:: Your goal ::
Convert the material below into a two-column CSV with the header columns input and output, one row per item. Put each item's text in the input column and its answer in the output column, enclose every field in double quotes, replace line breaks with spaces, and omit the pictures.

:: Records supplied ::
---

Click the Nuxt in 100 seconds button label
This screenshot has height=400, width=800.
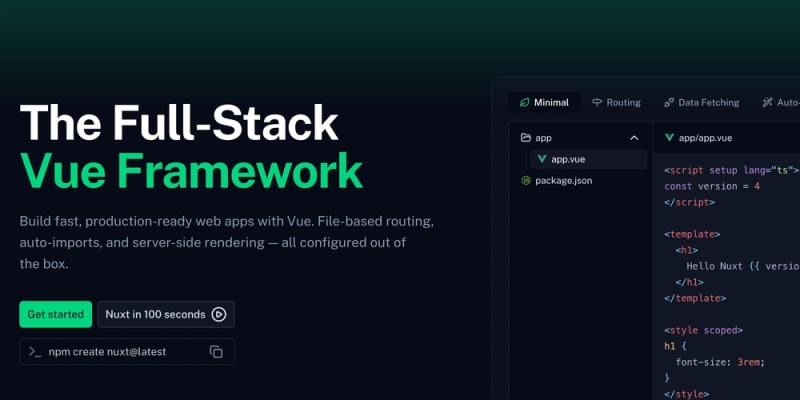click(155, 314)
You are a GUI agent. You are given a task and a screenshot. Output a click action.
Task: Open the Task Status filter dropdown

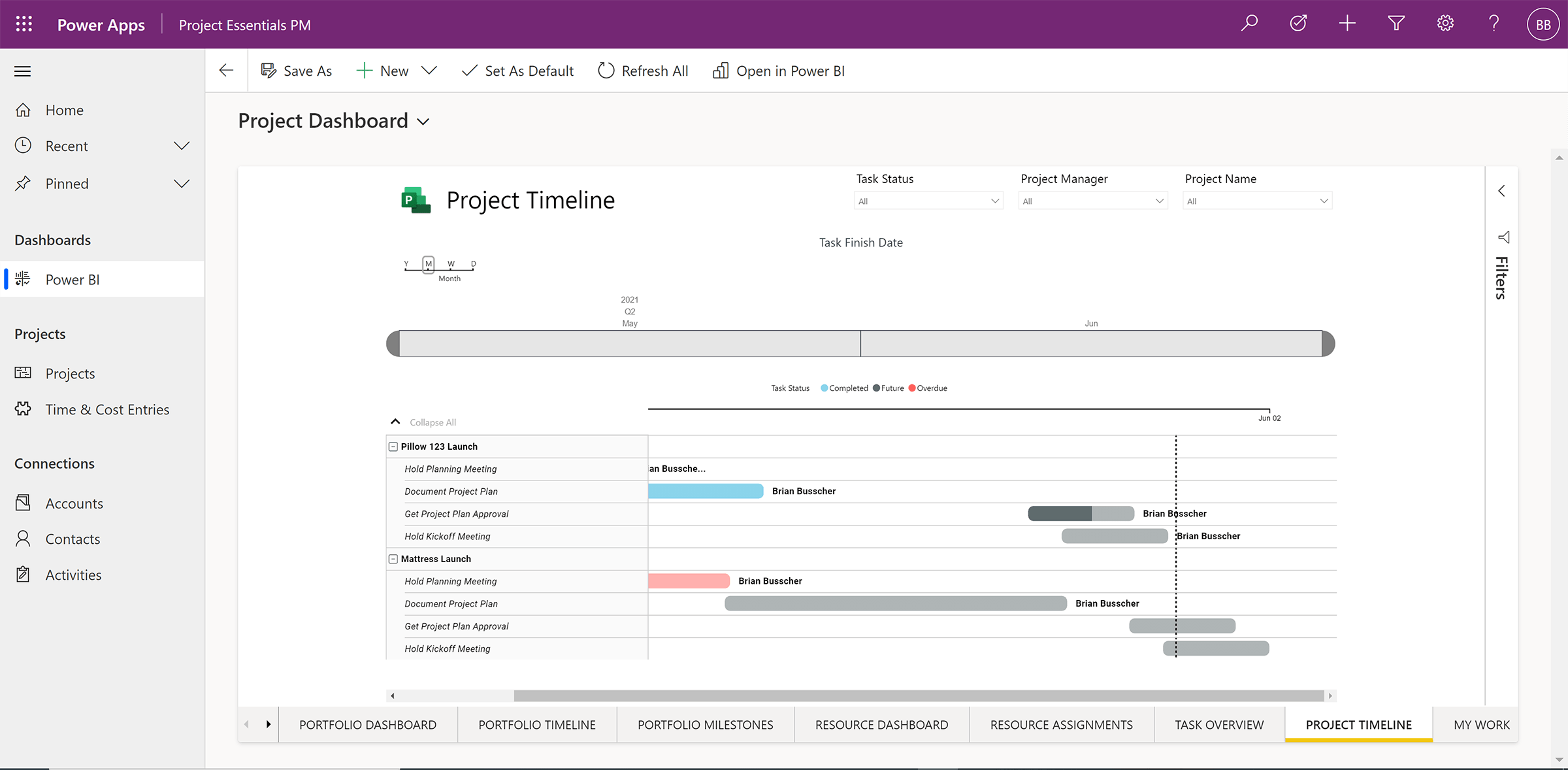click(928, 201)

---

:: Result of the exercise ::
input,output
"Click the Nuxt in 100 seconds button label This screenshot has height=400, width=800.","click(155, 314)"
"You are a GUI agent. You are given a task and a screenshot. Output a click action. Task: Open the Task Status filter dropdown","click(928, 201)"